Experiments on a Siemens star resolution target and cryogenically fixed human cancer cells showed that the method recovers signal quality matching references acquired with approximately five to 30 times higher flux or longer dwell time, depending on the sample. Denoised results surpass simple channel averaging by recovering finer structural details while preserving quantitative accuracy. The method works even with only two detector channels positioned on opposite sides of the sample, a configuration common at many XRF instruments. This conceptual shift moves denoising from a purely signal-averaging strategy to a data-driven reconstruction approach that exploits detector redundancy.

The impact

This represents one of the first application of machine learning-based denoising to X-ray fluorescence imaging. By converting detector multiplicity into a computational advantage rather than simply averaging signals, the technique allows dose-sensitive measurements and higher experimental throughput.

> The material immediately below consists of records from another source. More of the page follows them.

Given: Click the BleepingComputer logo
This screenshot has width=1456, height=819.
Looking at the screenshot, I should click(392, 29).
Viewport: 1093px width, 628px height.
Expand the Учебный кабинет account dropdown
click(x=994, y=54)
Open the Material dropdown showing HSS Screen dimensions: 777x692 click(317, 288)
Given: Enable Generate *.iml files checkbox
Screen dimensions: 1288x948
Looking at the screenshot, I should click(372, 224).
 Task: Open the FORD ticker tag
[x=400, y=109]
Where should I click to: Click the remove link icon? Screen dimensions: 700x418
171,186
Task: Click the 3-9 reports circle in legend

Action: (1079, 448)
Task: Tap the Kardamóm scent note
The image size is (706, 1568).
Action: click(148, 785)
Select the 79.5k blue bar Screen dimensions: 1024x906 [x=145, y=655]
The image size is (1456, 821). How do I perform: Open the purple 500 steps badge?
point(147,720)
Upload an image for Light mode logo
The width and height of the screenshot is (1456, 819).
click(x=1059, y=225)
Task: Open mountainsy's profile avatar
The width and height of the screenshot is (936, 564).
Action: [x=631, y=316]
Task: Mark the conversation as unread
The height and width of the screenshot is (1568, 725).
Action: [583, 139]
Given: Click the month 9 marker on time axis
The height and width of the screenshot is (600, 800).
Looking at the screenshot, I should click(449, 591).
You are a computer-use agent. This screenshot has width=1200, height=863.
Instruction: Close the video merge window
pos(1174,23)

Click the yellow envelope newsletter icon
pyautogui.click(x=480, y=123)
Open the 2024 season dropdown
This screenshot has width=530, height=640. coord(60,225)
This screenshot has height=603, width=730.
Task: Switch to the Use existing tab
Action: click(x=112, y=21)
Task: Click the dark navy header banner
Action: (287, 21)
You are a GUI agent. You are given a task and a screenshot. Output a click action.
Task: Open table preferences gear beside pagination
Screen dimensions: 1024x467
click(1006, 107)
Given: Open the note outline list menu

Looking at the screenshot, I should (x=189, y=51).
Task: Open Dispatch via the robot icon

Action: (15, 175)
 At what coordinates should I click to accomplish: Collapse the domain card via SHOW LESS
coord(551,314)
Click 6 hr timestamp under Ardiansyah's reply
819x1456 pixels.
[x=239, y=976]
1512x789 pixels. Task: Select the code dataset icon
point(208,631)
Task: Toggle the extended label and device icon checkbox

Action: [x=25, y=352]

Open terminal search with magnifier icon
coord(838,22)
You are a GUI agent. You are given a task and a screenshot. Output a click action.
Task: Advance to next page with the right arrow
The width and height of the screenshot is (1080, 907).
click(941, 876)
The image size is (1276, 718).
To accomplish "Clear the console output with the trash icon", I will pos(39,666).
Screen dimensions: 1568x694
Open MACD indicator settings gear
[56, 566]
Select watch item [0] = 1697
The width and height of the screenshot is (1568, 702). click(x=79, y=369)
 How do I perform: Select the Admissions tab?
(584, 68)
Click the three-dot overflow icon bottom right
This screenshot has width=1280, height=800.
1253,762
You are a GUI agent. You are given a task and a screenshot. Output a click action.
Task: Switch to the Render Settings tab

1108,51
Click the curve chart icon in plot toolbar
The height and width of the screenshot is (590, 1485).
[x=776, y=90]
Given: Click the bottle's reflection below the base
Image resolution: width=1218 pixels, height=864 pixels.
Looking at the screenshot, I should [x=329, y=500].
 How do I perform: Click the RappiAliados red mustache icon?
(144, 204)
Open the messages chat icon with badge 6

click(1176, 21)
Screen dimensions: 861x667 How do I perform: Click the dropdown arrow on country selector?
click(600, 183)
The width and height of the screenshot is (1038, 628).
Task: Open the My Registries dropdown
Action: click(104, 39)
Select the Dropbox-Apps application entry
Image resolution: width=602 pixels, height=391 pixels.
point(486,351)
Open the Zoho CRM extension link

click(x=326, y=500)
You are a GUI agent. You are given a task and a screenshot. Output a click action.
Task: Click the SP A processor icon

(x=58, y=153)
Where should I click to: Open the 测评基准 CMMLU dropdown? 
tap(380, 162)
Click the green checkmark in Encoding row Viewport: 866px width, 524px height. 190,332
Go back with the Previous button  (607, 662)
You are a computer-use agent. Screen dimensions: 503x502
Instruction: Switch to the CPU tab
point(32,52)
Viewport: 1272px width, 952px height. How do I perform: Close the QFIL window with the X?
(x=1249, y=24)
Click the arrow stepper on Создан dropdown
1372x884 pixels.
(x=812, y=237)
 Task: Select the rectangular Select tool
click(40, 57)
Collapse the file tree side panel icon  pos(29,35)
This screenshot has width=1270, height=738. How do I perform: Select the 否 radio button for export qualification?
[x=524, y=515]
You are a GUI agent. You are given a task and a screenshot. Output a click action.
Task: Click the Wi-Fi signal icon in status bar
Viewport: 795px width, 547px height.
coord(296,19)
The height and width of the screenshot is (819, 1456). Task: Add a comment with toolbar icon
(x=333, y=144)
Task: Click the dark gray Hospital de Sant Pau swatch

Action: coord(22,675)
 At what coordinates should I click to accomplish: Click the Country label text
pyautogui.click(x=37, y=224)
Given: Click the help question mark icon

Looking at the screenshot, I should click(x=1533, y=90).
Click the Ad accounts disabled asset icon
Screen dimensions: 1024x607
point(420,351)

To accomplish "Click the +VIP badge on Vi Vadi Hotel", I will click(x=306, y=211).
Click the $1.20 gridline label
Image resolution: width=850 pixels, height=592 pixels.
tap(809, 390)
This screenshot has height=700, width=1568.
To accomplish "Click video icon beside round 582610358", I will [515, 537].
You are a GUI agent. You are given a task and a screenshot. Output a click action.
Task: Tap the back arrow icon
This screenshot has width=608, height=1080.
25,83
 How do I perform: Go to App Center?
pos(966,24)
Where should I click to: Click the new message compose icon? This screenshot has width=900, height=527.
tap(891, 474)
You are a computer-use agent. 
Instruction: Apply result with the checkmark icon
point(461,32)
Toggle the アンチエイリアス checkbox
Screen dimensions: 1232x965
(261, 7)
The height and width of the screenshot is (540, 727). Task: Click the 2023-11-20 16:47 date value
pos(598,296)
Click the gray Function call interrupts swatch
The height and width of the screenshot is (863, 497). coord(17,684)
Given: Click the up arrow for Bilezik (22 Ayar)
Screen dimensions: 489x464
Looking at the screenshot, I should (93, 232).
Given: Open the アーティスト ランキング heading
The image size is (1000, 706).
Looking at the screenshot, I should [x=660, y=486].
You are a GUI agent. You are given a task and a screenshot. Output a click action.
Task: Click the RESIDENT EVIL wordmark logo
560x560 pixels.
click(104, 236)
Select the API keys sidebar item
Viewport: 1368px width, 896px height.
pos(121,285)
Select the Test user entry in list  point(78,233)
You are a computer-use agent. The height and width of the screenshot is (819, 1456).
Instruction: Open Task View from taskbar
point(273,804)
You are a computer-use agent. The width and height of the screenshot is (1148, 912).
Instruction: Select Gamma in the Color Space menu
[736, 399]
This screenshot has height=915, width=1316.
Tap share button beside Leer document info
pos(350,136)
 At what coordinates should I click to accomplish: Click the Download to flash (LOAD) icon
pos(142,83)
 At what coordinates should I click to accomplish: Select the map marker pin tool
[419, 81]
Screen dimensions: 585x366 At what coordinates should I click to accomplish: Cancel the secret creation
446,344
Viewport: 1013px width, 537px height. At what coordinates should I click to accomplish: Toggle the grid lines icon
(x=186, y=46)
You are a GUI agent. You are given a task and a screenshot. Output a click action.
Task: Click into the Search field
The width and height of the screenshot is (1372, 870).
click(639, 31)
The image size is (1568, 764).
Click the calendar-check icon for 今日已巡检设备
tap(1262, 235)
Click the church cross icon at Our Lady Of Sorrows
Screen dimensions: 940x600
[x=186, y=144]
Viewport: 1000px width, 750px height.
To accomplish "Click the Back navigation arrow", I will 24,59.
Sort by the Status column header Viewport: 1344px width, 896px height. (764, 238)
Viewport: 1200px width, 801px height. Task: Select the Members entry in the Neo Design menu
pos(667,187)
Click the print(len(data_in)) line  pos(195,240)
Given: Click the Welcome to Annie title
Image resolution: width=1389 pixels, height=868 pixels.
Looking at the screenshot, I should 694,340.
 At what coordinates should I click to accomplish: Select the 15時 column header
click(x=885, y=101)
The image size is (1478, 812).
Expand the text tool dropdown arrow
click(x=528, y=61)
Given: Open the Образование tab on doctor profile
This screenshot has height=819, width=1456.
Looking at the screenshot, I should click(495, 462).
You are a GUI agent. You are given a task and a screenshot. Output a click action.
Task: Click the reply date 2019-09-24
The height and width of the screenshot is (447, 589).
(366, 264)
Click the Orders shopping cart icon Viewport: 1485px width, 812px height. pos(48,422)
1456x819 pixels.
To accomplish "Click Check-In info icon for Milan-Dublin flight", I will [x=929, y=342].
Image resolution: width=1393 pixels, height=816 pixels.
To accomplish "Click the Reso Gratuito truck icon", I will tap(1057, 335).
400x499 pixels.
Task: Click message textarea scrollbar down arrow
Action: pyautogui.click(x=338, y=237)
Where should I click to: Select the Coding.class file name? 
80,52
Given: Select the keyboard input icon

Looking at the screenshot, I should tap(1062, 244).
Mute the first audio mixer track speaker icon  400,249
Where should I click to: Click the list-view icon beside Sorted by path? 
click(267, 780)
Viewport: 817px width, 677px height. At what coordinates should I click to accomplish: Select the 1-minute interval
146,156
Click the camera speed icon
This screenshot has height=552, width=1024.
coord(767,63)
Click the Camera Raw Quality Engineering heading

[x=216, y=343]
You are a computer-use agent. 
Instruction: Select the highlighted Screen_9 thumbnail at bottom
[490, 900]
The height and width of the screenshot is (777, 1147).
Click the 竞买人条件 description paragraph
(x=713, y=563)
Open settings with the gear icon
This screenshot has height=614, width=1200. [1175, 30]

The approach benefits trace element mapping in radiation-sensitive biological specimens, materials characterisation requiring large-area surveys, and time-resolved studies where acquisition speed matters. Users at ID16A can maintain current data quality while scanning approximately five to 30 times faster or improve detection limits at current acquisition parameters. This enables users to obtain publishable-quality XRF maps in significantly shorter beamtime, expanding experimental possibilities for dose-sensitive and high-throughput studies. The method can be applied retrospectively to archived data, enabling previously noise-limited datasets to be reprocessed with substantially improved quality.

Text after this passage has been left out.